Auch nach nunmehr fast 25 Jahren ist diese Produktion zeitlos, weil ungemein werkimmanent. Regisseur Jürgen Rose, der auch selbst für Ausstattung und Lichtkonzept gesorgt hat, hat einen beinahe kammerspielartigen Raum, der nur im Autodafè des dritten Aktes geweitet wird, geschaffen. Die eisige Atmosphäre am historischen spanischen Hof im Escurial wird beklemmend vermittelt, in jeder Szene ist die Macht des Kreuzes über die Krone, sprich der Inquisition über die Monarchie, spürbar, das Drama entfaltet sich in klarer Personenregie einfach zwingend.

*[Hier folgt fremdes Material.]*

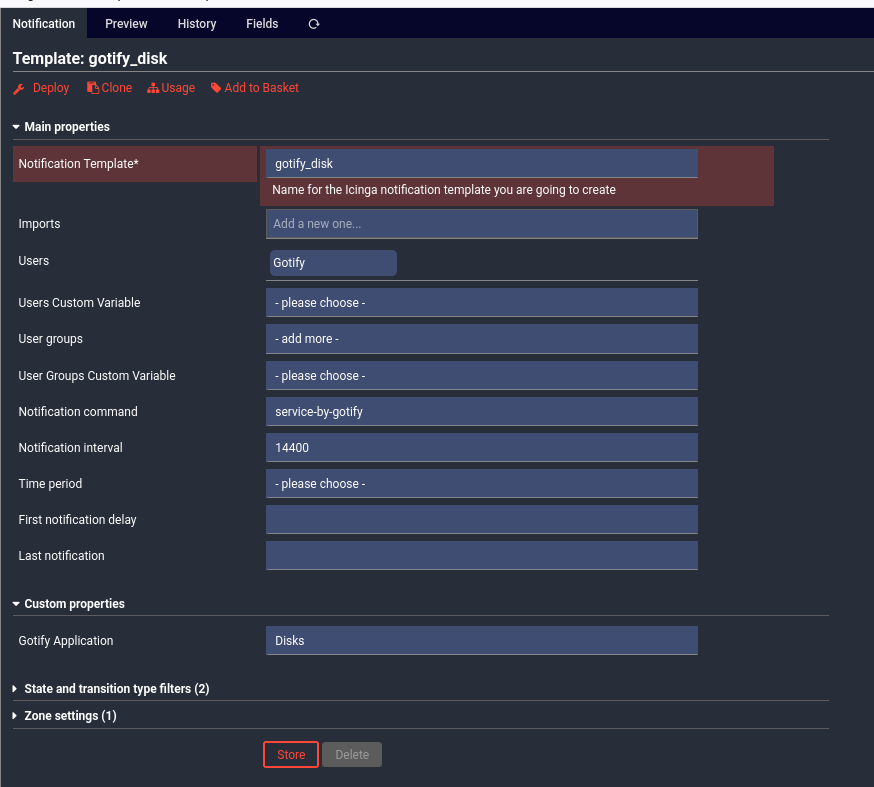Switch to the Fields tab
874x787 pixels.
[262, 24]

Die aktuell besetzten SängerInnen können sich jeweils problemlos in Roses Regiekonzept einfügen, wodurch das Stück erkennbar und nachvollziehbar bleibt, genauso wie es im Repertoire eines von der öffentlichen Hand als Träger geführten und subventionierten Haus mit einem Kulturauftrag sein soll.
Was die musikalische Umsetzung in der Aufführung am 10. Mai 2025 betrifft, dauert es bis zum Duett zwischen Elisabeth und Don Carlo im zweiten Akt, bis die Aufführung Fahrt und damit auch Spannung und Dramatik annimmt. Bis dahin, vor allem im ersten, den sog. „Fontainebleau-Akt“, plätschert das musikalische Geschehen wenig inspirierend dahin. Ivan Repusic, für den ursprünglich vorgesehenen Zubin Mehta eingesprungen, am Pult des Bayerischen Staatsorchesters gelingt es aber im Verlauf des Abends mehr und mehr gestalterisch überzeugende, kantig aufgeladene Akzente zu setzen, sodass die mehr und mehr an Dichte und Ausdrucksintensität zunehmende Vorstellung am Ende zu Recht vom Publikum heftig akklamiert wird. Für die ebenfalls im Lauf der Aufführung zu gelungener Differenzierung findenden Chöre ist Christoph Heil verantwortlich.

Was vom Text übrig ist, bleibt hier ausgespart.